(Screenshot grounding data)
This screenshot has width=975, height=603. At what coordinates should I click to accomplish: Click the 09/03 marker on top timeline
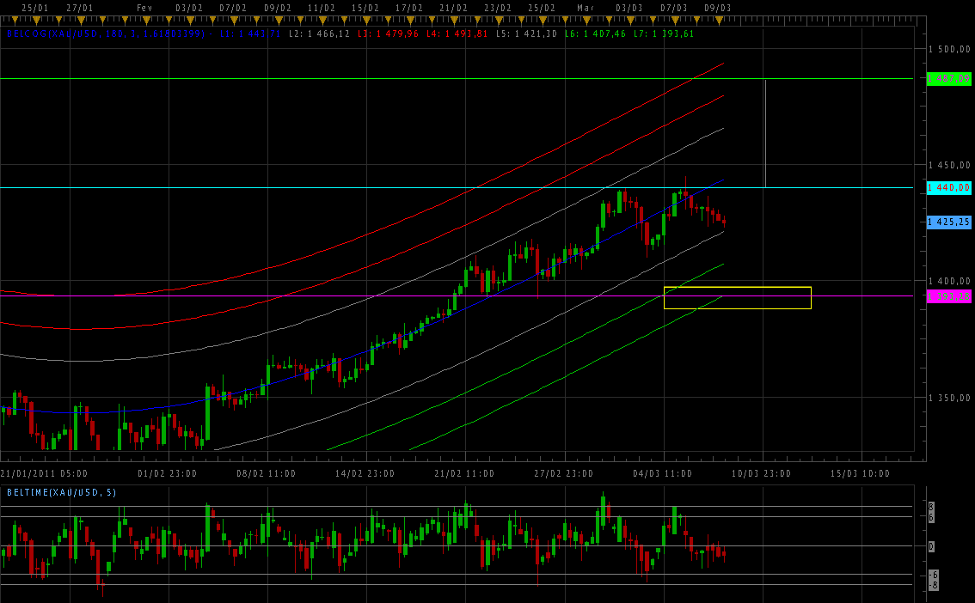point(717,7)
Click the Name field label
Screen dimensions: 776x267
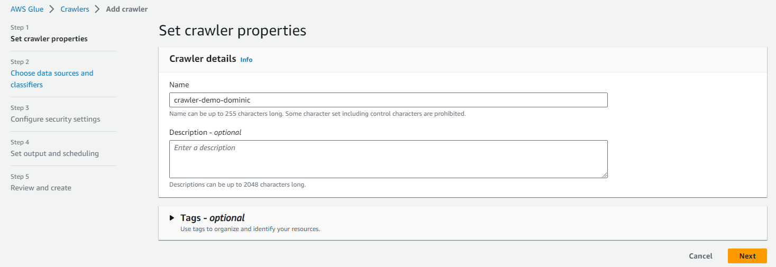(x=179, y=85)
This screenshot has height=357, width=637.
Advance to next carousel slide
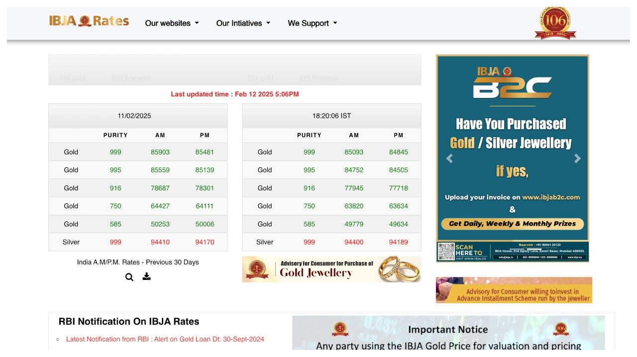[x=577, y=159]
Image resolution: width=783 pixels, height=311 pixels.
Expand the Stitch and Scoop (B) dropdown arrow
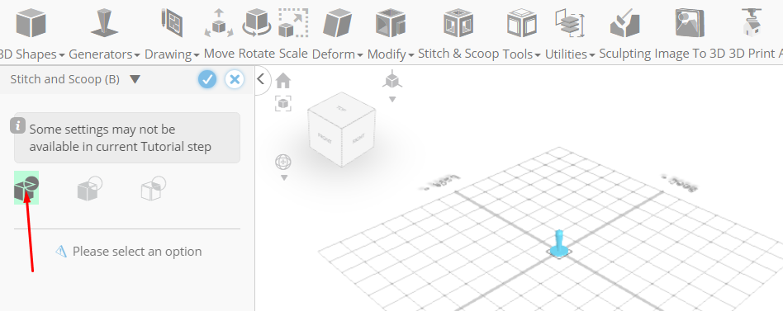(135, 79)
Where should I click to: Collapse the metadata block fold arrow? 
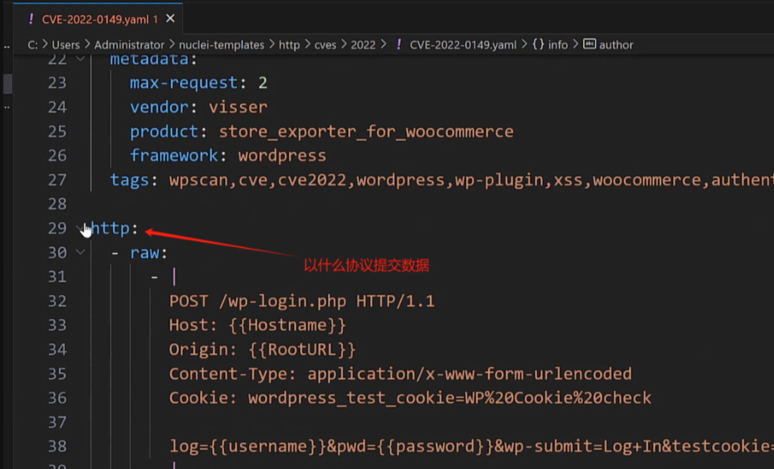click(80, 59)
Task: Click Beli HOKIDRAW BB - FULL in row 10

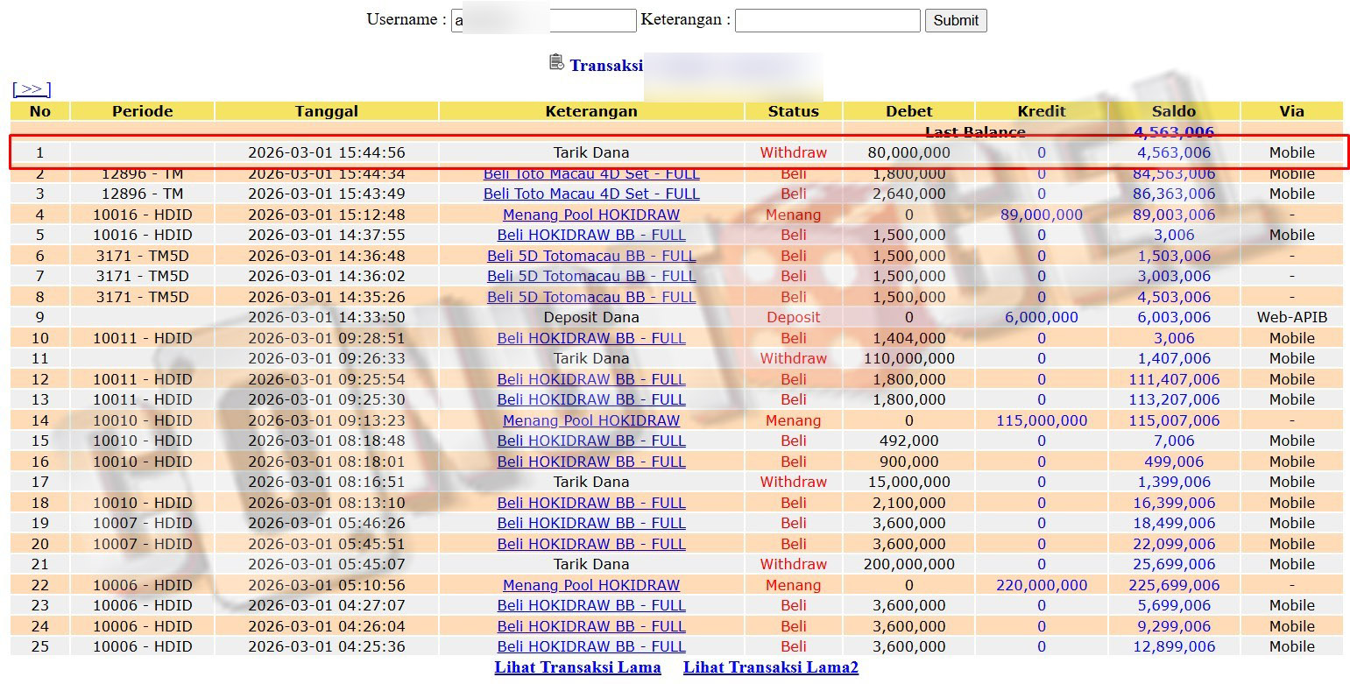Action: [x=591, y=338]
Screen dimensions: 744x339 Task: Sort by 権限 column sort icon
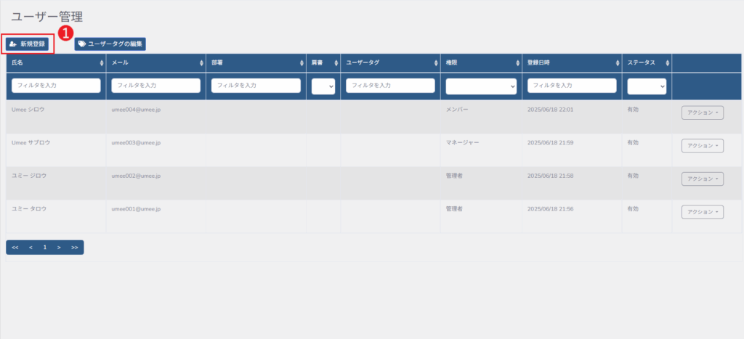(x=517, y=63)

> _Exercise instructions_
Each record above needs to be retyped exactly, without any pictures.

> _Task answer_
This screenshot has width=975, height=603. At what coordinates should I click to accomplish: Click the 09/03 marker on top timeline
point(717,7)
Click the Name field label
Screen dimensions: 776x267
(x=179, y=85)
This screenshot has height=357, width=637.
Advance to next carousel slide
[x=577, y=159]
Image resolution: width=783 pixels, height=311 pixels.
Expand the Stitch and Scoop (B) dropdown arrow
(135, 79)
Where should I click to: Collapse the metadata block fold arrow? 
click(80, 59)
Task: Click Beli HOKIDRAW BB - FULL in row 10

Action: [x=591, y=338]
Screen dimensions: 744x339 Task: Sort by 権限 column sort icon
(x=517, y=63)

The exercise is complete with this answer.